Инсигна грустно вздохнула.
— Спасибо тебе, утешил. И еще: я рада, что ты так внимателен к Марлене.
Губы Генарра чуть искривились в улыбке.
— Это несложно. Она мне нравится.
— В твоих устах это звучит вполне естественно. Увы, она у меня не красотка. Уж я-то как мать понимаю это.
— На мой взгляд, ты не права. Я всегда предпочитал в женщинах ум красоте — если эти качества не сливались воедино, как в тебе, Эугения…

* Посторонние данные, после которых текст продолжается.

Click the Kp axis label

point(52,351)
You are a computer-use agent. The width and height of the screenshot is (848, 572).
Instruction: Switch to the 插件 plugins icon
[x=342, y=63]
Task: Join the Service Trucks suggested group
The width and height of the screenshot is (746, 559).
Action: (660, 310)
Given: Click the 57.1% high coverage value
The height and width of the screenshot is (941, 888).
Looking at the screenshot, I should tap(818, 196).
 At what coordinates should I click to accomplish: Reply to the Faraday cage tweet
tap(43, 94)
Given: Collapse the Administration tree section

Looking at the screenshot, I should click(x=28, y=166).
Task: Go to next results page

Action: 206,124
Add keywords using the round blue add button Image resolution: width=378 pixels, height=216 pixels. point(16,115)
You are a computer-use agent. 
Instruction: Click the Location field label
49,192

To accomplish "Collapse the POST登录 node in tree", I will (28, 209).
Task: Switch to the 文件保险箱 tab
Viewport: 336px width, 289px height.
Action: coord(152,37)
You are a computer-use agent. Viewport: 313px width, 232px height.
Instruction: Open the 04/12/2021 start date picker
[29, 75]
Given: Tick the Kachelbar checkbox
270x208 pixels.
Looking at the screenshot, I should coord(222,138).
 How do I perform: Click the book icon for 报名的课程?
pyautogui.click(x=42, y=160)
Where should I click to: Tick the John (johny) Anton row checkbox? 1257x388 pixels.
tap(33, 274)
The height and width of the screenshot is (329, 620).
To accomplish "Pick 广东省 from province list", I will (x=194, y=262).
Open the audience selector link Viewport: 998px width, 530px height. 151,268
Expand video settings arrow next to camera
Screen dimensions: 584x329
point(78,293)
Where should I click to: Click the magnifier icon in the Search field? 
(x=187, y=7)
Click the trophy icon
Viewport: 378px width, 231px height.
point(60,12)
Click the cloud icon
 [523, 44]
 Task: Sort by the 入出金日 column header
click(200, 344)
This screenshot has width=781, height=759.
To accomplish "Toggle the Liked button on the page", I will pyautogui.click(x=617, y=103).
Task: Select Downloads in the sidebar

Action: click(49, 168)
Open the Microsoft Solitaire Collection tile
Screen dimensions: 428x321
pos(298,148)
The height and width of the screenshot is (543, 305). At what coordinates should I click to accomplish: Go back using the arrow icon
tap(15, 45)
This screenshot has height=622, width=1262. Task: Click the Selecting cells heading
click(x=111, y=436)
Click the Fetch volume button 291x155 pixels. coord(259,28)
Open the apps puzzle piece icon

— Это было лет двадцать назад, — вздохнула Инсигна.
— Эугения, глаза мои старятся вместе с телом. Они не замечают в тебе изменений. И меня не волнует, что Марлена некрасива. У нее потрясающий интеллект, даже если забыть про ее восприимчивость.
— Не спорю. Это лишь и утешает меня, когда я нахожу ее особенно несносной.
— Кстати, Эугения, боюсь, что Марлена остается несносной.
— Что ты хочешь сказать? — Эугения вскинула глаза.
— Она намекнула мне, что уже сыта Куполом. Ей хочется выйти наружу, под небо планеты — сразу как только ты закончишь с работой. Она настаивает.
Инсигна с ужасом смотрела на Генарра.
Три года, проведенные на Земле, состарили Тессу Уэндел. Фигура ее слегка погрузнела; она немного набрала вес. Под глазами появились тени. Груди обвисли — чуть-чуть, а живот округлился.
Крайл Фишер помнил, что не за горами пятидесятилетие Тессы, помнил, что она на пять лет старше его. Но она выглядела моложе своих лет. Фигура ее оставалась великолепной — это замечал не только Фишер, — но все-таки Тесса уже не казалась тридцатилетней, как тогда, на Аделии.
Тесса тоже это знала, но решилась заговорить об этом с Фишером только неделю назад.
— А все ты, Крайл, — сказала она, когда они лежали в постели: возраст чаще всего заботил ее ночами. — Ты виноват. Это ты продал меня Земле. «Великолепная планета, — говорил ты. — Огромная. Многообразная. Всегда что-то новое. Богатая планета».
— Разве не так? — спросил он, зная, чем именно она недовольна, но давая ей возможность излить свои чувства.
— А о тяготении ведь умолчал. На всем этом колоссальном шаре одна и та же сила тяжести. Над землей, под землей, здесь, там — повсюду g, одно g, только g. Умрешь со скуки.
— Тесса, мы не знаем ничего лучше.
— Знаешь. Ведь ты же жил в поселениях. Там человек всегда может выбрать подходящий уровень гравитации. Можно порезвиться в невесомости, дать мышцам возможность расслабиться… Как можно жить без всего этого?
— Спортом можно заниматься и на Земле.
— Ну а что делать с тяготением, этим вечным прессом, который постоянно давит на тебя? И все время ты тратишь только на то, чтобы не поддаться ему — где уж тут просто расслабиться! Ни попрыгать, ни полетать. Нельзя даже найти такое место, где меньше давит. Ведь давит всюду, давит так, что сгибаешься, покрываешься морщинами, стареешь. Ты только посмотри на меня!